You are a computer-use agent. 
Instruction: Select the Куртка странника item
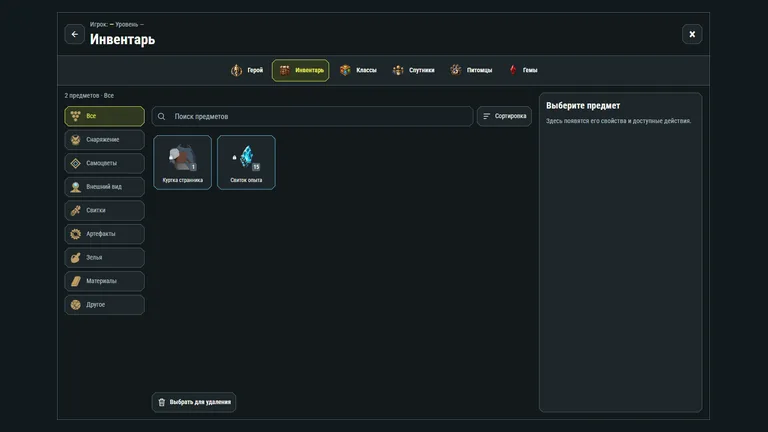183,162
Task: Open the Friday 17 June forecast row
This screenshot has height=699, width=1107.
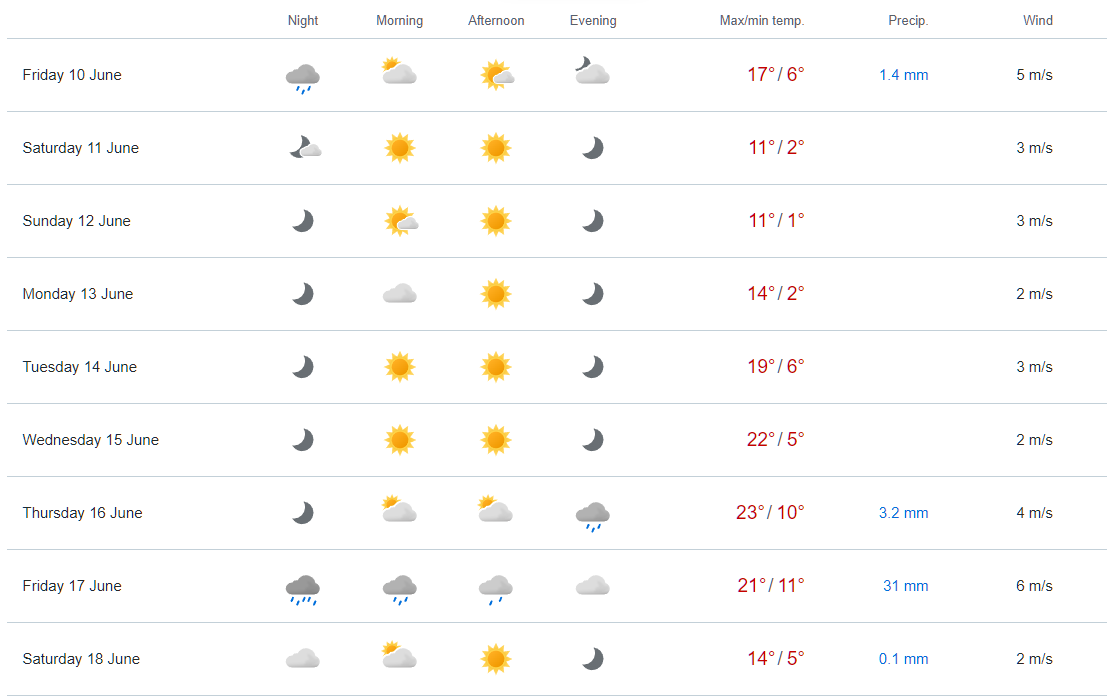Action: [557, 586]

**Work instructions:** Only exact repeats of the lines from the one containing "Task: Open the Friday 17 June forecast row" through the end of the listing above are wanted here; pictures are not.

**Response:**
Task: Open the Friday 17 June forecast row
This screenshot has height=699, width=1107.
Action: [557, 586]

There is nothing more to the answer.